PwC erahnt Werbeplus und Games-Boom | | von Petra Schwegler

Mit Medien lässt sich noch mehr Geld verdienen

Die Medienbranche wird stärker wachsen als die Gesamtwirtschaft: Zu diesem Schluss kommt der regelmäßige "German Entertainment and Media Outlook" der Beratungs- und Wirtschaftsprüfungsgesellschaft PwC in seiner neuesten Ausgabe. Der Studie zufolge dürfte die deutsche Unterhaltungs- und Medienbranche bis 2019 einen Umsatz von 75,6 Milliarden Euro erwirtschaften. "Dies entspräche einem Wachstum von durchschnittlich 2,1 Prozent pro Jahr, während PwC für die gesamte Wirtschaft nur mit einem Plus von jährlich 1,6 Prozent rechnet", teilen die Berater mit.

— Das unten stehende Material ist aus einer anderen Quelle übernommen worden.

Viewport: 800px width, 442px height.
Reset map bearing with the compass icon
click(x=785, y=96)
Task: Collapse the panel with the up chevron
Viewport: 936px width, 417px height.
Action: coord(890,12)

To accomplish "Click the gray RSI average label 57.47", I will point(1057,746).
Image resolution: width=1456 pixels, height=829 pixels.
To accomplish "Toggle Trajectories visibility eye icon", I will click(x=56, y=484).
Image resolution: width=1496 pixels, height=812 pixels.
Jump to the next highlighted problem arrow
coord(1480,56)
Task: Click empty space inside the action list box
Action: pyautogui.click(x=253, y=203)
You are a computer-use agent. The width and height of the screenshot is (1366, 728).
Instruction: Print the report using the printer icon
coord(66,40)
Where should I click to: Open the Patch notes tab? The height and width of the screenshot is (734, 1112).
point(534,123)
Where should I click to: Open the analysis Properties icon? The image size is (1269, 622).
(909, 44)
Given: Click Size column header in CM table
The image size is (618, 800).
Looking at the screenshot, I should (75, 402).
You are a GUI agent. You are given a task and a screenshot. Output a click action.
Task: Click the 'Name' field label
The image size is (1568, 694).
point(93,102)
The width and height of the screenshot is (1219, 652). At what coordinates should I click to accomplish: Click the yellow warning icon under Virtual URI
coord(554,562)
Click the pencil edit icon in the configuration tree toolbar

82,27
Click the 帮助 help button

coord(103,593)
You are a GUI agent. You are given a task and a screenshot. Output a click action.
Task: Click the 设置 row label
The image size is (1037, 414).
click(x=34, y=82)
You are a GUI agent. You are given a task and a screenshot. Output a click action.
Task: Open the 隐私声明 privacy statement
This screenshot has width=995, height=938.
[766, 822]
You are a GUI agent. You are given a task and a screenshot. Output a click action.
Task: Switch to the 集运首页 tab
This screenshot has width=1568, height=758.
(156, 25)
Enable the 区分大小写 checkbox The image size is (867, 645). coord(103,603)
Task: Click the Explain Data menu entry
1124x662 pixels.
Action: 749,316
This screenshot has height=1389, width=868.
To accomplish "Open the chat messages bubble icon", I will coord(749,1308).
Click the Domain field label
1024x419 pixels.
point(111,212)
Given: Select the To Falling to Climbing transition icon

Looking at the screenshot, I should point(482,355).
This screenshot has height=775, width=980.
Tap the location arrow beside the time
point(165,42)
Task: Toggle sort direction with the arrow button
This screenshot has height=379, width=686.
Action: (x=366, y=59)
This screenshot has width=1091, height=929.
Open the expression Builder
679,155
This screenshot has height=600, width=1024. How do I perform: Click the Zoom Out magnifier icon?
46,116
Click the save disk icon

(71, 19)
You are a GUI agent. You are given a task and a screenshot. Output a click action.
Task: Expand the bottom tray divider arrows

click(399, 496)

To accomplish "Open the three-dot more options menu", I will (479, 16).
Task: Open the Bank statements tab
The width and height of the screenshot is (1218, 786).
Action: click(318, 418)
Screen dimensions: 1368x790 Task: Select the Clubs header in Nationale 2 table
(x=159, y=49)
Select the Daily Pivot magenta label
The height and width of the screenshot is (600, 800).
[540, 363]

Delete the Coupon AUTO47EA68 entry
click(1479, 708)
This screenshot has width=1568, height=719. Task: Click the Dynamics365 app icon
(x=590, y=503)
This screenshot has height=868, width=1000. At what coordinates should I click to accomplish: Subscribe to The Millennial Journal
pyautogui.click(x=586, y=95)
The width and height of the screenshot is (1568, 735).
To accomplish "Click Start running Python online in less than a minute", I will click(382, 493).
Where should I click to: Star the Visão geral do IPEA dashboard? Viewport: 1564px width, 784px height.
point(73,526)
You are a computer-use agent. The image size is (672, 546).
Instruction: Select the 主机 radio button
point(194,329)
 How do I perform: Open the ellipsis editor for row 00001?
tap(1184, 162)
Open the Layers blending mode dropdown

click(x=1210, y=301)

2014 mussten demnach zwar die Segment Zeitung, Zeitschriften, Bücher und Film bei den Umsätzen Federn lassen. Mehr als ausgeglichen haben diese Rückgänge die Teilbranchen Onlinewerbung, Internetzugang, Videospiele und Fernsehen. Und: Als neues Segment stellt der "German Entertainment and Media Outlook" dieses Jahr erstmals den Sportmarkt aus der Perspektive der Unterhaltungs- und Medienbranche vor. Er „"entwickelte sich 2014 sehr dynamisch und verzeichnete Erlöse von 1,3 Milliarden Euro", heißt es da. Tatsächlich erreichten demnach die Pay-TV-Anbieter 2014 – nicht zuletzt wegen der Bundesliga – Rekordwerte. So stieg die Zahl der Abonnenten um gut zehn Prozent auf knapp sieben Millionen. "Zu diesem Wachstum trugen abseits der Sportübertragungen auch neue Filmangebote und der Ultra-HD-Standard bei", heißt es da.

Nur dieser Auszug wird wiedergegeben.